Illustration by Adele Palmquist

Smoke wafted through my office as I sat in a saggy desk chair and pondered over the alarming amount of similar cases I had received over the course of a few days. The sign on my office door – Private Investigator – could hardly be read through the thick smoke in the air. I wondered if my skills were becoming cloudy for not getting a lead on these cases after my lunch break. Men and women of all ages were looking for the same broad. None of the schmucks knew her name and could barely give me a description – no height, weight, hair or eye colour – but they all paid me their month’s rent to sniff out this dame. What’s a starving P.I. like me to do? Maybe now I can catch up on my own rent…as soon as I buy another pack of cigarettes.

Over the next few nights I scoured through the pubs that are frequented by most of the scumbags I’m hired to hunt down. I caught glimpses of her in the shadows, in the dark corner, in the arms of a gangster, but she disappeared whenever I looked in her direction. She remained in my periphery; I was never to catch a complete glimpse of her. If only I could see her entire figure for a moment! She drove me to the whiskey bottle on the nights I tried to find her fox hole. After a few weeks of this goose chase, I started to think she was following me…or maybe that was the whiskey convincing me so. As I ate soggy sandwiches at run-down joints during my lunch breaks, I could feel her fingers smooth over my back and her sweet whispers in my ear: They are seeking truth. You are seeking me. When I turned around, her back was facing me as she walked out the door.

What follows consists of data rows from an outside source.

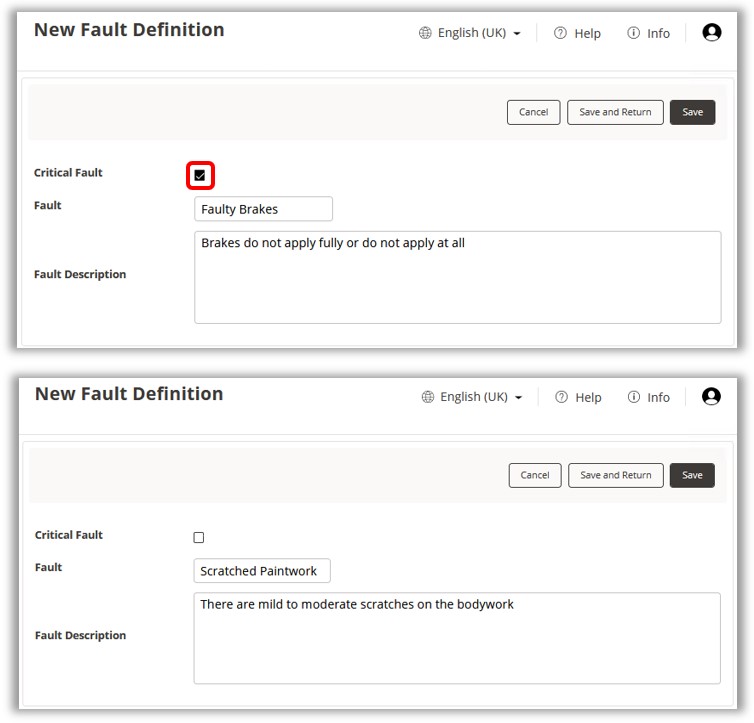Screen dimensions: 754x723
Task: Open the user profile avatar, top form
Action: click(x=712, y=33)
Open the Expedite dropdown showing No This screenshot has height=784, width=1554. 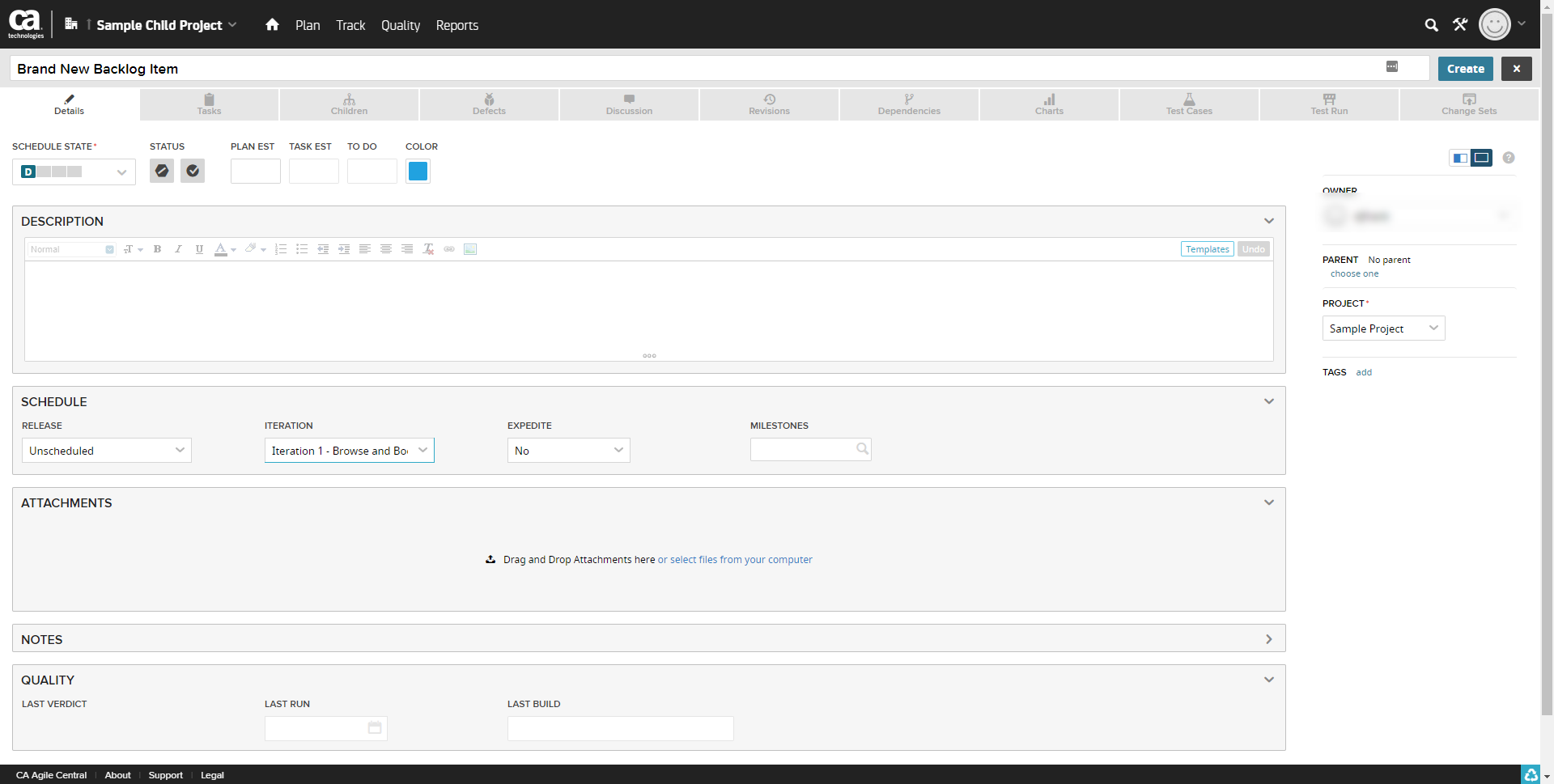[x=568, y=451]

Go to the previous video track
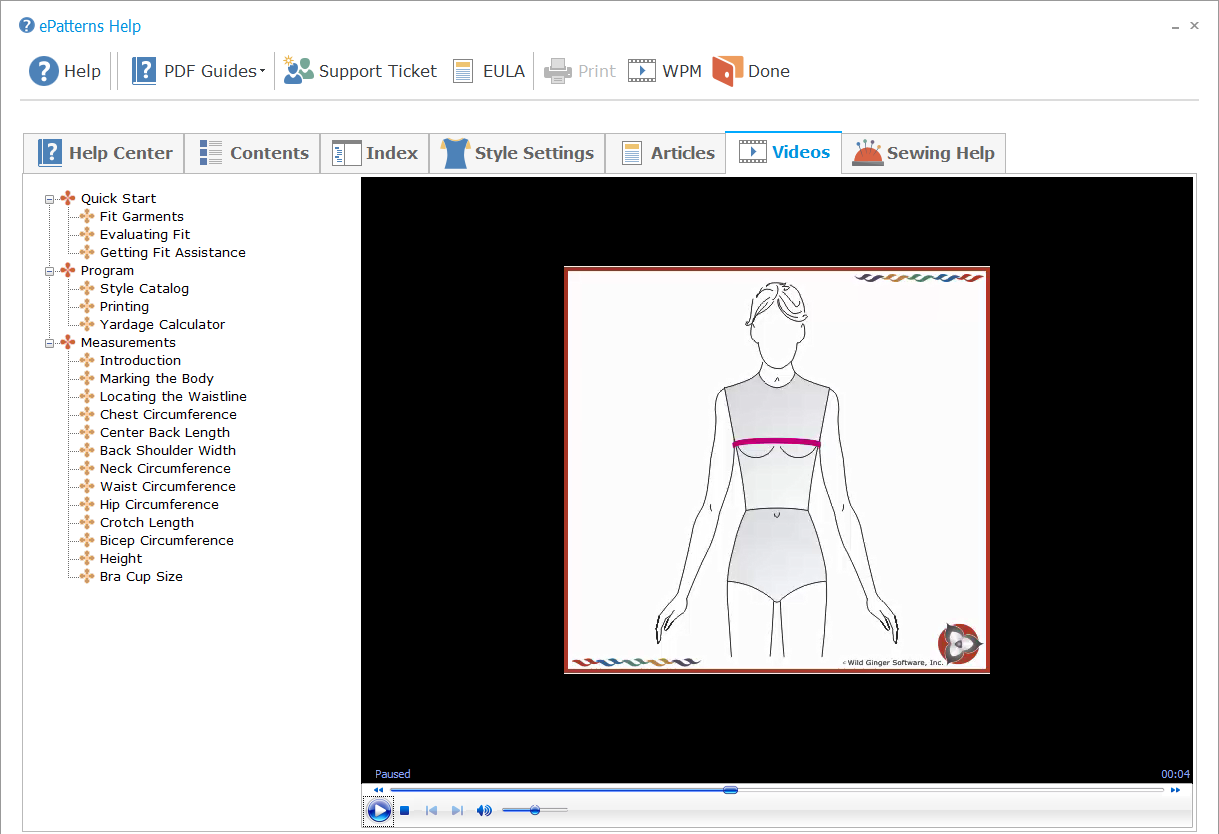click(x=431, y=810)
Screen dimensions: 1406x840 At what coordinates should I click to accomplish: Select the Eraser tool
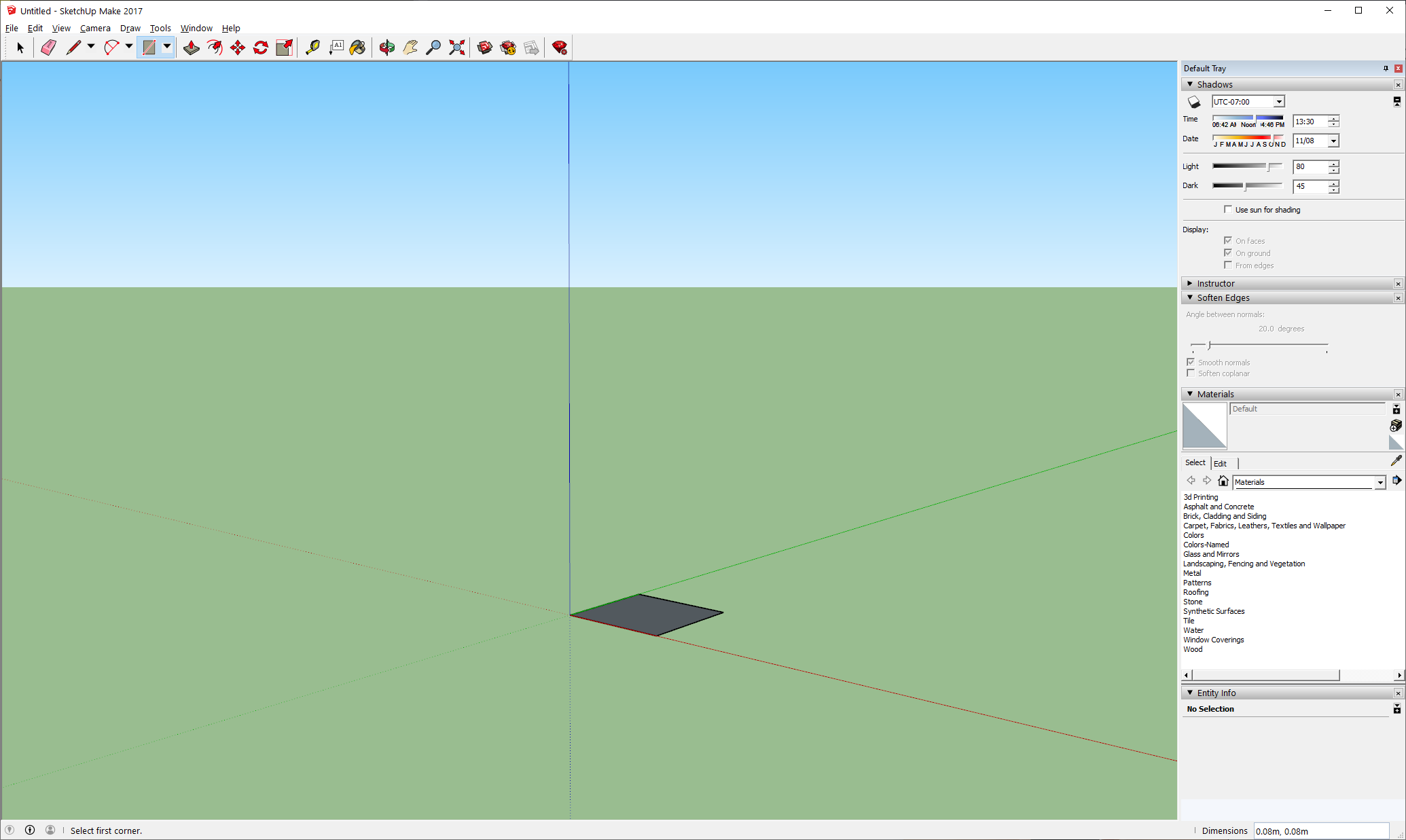pyautogui.click(x=48, y=48)
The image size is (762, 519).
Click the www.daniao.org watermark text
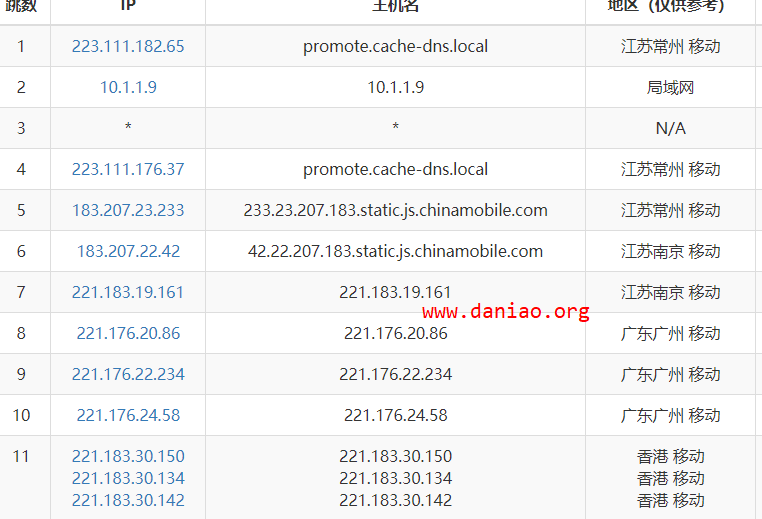[506, 311]
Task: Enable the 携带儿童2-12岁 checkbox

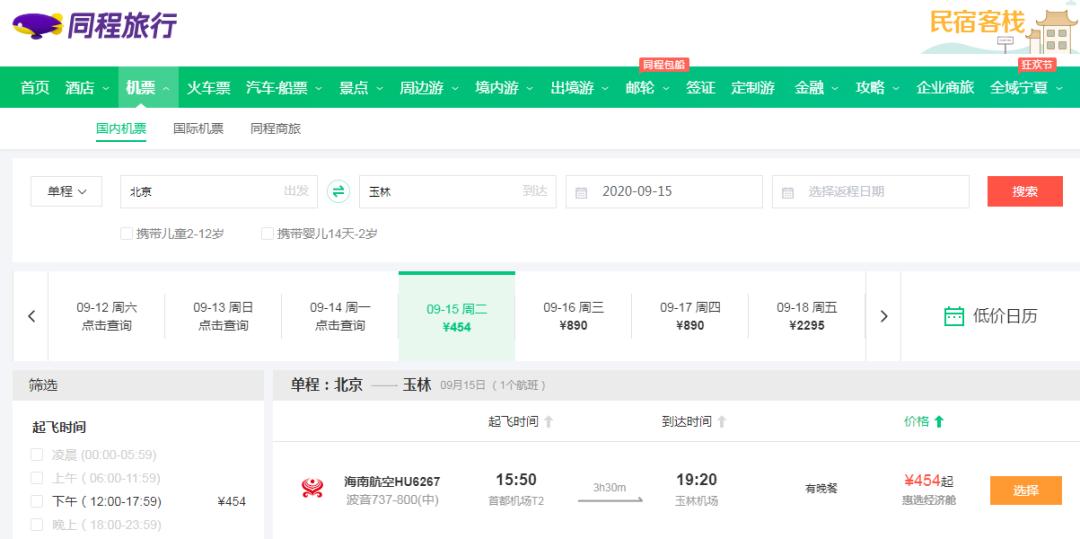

I changed my game plan. This doll wasn’t going to be found with people who aren’t worth the dirt under my fingernails. I checked out churches, libraries, and the halls of universities. I felt like a heel in those places because even I wasn’t worth the dirt under my fingernails, but this case had become the magnum opus of my P.I. career (I overheard the phrase as I walked in and out the doorways of classrooms). I couldn’t face my increasing number of clients and tell them I was a flop. P.I.s have pride and heart, too.

I still see her playing in the shadows of the alleys, running between the bookshelves at the library, and sitting in pews at churches. No matter how many tricks I play, I can never see her face. I’ve met a lot of people who claim to know her, but they can never set up a meeting so I can see her, talk to her, and ask why so many Johns and Janes see such a treasure in her. The smoke in my office is still veiling the view of my sign from my desk, and I know it won’t dissipate until I find the truth.